Searching the web for the term Systems Engineer I found a few different definitions.

• INCOSE description of Systems Engineer
  
• I find this definition about as uncomfortable as my recent conversations. It's full of jargon. It describes a concept more that a real world role.
  
• http://www.calmis.ca.gov/file/occguide/ENGCOMP.HTM
• The first paragraph of this description (under "The Job") is actually fairly concise with regard to one part of the job. But it completely misses the mark going forward.
• Wikipedia
• Ok, this is taken primarily from the INCOSE definition, but it reads a bit better. It's still too long winded and generic to really use to describe what you do.

In addition, these definitions are not really specific to the IT industry.
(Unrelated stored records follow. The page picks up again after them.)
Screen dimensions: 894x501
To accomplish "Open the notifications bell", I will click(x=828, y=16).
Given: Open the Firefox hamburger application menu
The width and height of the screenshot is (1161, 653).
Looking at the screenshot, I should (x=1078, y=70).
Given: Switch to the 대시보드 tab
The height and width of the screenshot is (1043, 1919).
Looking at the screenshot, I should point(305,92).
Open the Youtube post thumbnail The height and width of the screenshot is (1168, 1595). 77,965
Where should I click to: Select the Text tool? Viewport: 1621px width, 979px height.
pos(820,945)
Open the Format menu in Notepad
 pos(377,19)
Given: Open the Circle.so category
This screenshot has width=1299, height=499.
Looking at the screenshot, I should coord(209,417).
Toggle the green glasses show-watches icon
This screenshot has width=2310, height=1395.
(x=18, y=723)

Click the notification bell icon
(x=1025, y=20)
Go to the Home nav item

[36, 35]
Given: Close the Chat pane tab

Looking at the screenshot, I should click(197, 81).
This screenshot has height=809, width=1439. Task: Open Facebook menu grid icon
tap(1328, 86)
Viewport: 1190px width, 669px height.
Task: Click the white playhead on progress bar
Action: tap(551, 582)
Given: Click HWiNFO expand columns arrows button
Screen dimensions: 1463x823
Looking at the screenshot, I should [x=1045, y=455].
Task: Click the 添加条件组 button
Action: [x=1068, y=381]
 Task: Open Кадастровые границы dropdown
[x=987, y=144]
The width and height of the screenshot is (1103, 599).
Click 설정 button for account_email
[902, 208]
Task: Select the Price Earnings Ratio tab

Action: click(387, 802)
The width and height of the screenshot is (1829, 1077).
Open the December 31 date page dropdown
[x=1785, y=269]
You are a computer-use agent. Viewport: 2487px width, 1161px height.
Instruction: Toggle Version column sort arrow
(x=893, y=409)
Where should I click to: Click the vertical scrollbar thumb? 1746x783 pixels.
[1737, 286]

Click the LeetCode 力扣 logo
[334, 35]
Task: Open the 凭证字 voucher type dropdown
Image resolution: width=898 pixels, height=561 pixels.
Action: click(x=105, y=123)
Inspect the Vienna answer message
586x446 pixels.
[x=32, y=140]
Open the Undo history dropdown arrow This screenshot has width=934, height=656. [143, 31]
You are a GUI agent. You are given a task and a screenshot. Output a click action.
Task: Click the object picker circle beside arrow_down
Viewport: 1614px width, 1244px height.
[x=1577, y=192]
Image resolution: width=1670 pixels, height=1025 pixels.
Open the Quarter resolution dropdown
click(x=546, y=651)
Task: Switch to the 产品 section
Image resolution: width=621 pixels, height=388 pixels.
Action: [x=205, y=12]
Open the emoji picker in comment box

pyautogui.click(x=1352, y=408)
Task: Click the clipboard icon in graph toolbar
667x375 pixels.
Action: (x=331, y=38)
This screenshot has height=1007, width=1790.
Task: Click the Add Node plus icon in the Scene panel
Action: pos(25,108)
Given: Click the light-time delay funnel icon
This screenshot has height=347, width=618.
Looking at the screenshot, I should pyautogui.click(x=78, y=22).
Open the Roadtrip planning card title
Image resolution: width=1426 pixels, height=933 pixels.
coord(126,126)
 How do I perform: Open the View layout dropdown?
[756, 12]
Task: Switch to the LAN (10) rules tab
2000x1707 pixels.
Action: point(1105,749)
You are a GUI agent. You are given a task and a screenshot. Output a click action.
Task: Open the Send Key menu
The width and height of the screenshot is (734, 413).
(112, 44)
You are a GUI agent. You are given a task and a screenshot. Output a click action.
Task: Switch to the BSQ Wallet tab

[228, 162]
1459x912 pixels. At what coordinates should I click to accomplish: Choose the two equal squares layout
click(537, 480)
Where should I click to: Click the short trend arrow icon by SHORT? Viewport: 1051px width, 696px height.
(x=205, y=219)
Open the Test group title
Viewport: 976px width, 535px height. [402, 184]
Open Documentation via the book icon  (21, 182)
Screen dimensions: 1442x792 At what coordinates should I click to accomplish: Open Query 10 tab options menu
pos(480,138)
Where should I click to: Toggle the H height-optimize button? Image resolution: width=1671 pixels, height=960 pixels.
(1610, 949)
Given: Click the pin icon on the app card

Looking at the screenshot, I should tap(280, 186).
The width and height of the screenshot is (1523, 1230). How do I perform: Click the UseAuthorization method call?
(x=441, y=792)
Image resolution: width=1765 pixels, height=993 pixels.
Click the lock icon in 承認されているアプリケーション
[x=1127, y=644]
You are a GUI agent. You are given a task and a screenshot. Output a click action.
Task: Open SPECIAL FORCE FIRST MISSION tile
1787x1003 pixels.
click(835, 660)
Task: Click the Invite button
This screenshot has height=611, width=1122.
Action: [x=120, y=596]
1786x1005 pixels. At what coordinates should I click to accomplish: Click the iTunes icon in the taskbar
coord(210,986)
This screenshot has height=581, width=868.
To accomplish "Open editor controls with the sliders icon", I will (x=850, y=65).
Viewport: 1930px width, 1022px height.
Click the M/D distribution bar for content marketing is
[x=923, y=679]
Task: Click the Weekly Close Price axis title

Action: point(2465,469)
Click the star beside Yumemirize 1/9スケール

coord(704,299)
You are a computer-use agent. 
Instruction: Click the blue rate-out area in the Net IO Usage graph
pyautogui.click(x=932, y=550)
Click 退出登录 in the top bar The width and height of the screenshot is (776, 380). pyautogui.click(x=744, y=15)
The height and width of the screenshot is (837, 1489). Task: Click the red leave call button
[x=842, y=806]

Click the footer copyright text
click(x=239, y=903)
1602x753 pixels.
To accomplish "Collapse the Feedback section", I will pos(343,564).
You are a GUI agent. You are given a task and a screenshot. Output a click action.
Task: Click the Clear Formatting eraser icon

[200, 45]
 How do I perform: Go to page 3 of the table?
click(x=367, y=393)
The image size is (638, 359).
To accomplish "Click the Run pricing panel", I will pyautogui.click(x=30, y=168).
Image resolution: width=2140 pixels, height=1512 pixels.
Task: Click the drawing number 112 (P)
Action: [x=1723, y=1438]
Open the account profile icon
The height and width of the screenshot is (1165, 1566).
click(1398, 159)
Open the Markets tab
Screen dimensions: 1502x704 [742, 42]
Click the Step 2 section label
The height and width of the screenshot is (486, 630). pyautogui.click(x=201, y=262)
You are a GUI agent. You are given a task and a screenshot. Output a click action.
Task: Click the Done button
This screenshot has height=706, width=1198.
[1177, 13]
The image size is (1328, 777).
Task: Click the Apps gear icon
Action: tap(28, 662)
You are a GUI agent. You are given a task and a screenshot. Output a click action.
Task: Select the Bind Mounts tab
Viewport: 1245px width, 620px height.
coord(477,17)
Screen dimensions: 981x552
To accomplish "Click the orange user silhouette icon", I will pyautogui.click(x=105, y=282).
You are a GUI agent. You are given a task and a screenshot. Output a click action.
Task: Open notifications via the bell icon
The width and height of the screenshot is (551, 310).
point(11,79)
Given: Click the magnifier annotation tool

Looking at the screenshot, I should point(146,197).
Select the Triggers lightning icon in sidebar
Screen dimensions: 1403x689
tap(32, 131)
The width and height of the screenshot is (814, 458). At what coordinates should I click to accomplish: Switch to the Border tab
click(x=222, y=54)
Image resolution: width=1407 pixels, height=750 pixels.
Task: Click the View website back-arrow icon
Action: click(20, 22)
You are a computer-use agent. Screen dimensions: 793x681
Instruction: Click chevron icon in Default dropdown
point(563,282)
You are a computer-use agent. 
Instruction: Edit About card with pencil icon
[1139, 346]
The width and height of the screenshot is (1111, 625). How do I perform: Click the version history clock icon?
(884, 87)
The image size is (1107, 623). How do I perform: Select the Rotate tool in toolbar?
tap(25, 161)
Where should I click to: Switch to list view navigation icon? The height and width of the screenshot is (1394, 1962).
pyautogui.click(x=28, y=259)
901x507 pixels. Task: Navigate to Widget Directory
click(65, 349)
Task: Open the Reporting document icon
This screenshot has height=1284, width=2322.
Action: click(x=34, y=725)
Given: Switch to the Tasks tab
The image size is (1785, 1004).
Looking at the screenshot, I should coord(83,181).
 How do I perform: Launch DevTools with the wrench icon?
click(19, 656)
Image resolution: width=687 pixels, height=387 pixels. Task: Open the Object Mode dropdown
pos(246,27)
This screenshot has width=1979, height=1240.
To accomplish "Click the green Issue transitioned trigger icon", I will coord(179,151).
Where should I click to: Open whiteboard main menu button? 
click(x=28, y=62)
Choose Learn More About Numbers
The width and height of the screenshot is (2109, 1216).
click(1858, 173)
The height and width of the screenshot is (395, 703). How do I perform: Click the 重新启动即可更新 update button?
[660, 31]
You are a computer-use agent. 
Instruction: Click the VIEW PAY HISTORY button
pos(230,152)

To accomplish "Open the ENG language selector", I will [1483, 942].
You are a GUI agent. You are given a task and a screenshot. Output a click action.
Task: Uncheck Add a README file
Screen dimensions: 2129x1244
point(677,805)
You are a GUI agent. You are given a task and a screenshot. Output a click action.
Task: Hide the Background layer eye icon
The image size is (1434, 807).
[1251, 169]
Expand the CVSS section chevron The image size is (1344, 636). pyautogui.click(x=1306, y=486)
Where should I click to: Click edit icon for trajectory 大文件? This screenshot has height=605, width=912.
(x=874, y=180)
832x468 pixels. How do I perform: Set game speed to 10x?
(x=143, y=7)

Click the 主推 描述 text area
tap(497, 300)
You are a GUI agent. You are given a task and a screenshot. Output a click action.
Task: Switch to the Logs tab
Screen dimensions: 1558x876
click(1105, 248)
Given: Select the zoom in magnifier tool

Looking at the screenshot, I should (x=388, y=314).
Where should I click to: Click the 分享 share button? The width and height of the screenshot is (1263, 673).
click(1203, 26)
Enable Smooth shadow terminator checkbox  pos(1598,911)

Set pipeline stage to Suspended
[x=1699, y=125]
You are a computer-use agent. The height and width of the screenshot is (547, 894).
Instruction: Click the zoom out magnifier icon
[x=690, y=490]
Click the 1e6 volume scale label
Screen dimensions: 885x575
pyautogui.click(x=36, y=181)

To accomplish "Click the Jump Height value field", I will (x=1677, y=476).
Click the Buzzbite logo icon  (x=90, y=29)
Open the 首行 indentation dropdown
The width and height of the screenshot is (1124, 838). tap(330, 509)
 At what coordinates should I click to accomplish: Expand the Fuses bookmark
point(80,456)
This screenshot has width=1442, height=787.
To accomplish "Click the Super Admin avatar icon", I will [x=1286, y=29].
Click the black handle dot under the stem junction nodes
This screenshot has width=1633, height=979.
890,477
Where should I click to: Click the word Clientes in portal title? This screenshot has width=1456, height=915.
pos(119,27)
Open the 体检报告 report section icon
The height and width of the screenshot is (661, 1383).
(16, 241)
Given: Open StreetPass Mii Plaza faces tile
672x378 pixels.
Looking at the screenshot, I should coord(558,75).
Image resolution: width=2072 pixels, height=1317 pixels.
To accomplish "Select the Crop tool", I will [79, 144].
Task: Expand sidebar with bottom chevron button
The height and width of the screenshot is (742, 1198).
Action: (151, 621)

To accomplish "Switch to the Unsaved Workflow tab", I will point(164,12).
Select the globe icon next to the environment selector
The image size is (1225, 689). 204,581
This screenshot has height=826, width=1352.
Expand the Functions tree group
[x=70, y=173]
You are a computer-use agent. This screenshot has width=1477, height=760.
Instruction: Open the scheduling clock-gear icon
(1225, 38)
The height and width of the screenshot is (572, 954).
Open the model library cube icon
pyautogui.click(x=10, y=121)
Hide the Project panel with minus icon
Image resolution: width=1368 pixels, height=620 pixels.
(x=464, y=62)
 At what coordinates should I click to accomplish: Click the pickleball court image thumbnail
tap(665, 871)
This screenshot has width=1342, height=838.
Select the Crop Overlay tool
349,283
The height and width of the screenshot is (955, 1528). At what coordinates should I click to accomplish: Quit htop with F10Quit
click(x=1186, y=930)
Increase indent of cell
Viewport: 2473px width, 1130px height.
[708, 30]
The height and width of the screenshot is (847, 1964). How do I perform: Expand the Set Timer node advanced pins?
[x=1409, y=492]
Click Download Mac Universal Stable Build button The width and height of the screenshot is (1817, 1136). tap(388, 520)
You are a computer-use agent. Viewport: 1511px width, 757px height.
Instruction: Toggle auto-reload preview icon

In fact, they're really focused around an engineering methodology as applied to complex systems involving multiple technologies. I don't believe that Computer Systems Engineer was borne from this.

The term Computer Systems Engineer seems more likely to have evolved from the term Systems Administrator. In my experience, the terms are used interchangeably. The term System Administrator has acquired many bad connotations over the years. Changing the word to engineer is an attempt to overcome those connotations, and bring to light how the role has evolved in the modern IT world.

What's interesting is that the most successful Computer Systems Engineers that I've met are in practice Systems Engineers by the Wikipedia/INCOSE definition. They have learned, either by training or experience, to apply various levels of engineering methodologies to their work. Their success has put them in charge of increasingly complex systems and forced them to learn technologies beyond those expected of the Systems Admin. And their value in that role has brought others to them to help understand the interdisciplinary nuances of complex systems.

All of that is still very little help in telling my neighbor what I do for a living. So let's instead look at how other highly technical roles describe themselves. Most other types of engineers work in a much more physical world. Rather than describing what they actually do, they give examples of projects they've worked that their audience can relate to. "I helped design the Tacoma Narrows Bridge." "I ensured that new downtown apartment complex won't fall down in the next earthquake". Here is something that can be useful, given that you work on a project that your audience can relate to. I've explained to people in the past that I do engineering on the system that helps you track packages with DHL. That's probably the most appropriate answer in a social setting. But what if you're trying to establish a business relationship with someone?

In the end I think the goal is not necessarily to explain exactly what you do. Instead, it may be to provide a small insight, while opening an avenue for conversation. In that spirit, I plan to start offering tidbits of info that most people can relate to, and use to ask more detailed questions. Offering that I work on the computer systems that track packages and schedule pickups for DHL is a good example. Nearly everyone has shipped a package. If they know nothing of computers, they can discuss the shipping aspects. If they do know computer systems, they can ask for details about what they understand from it.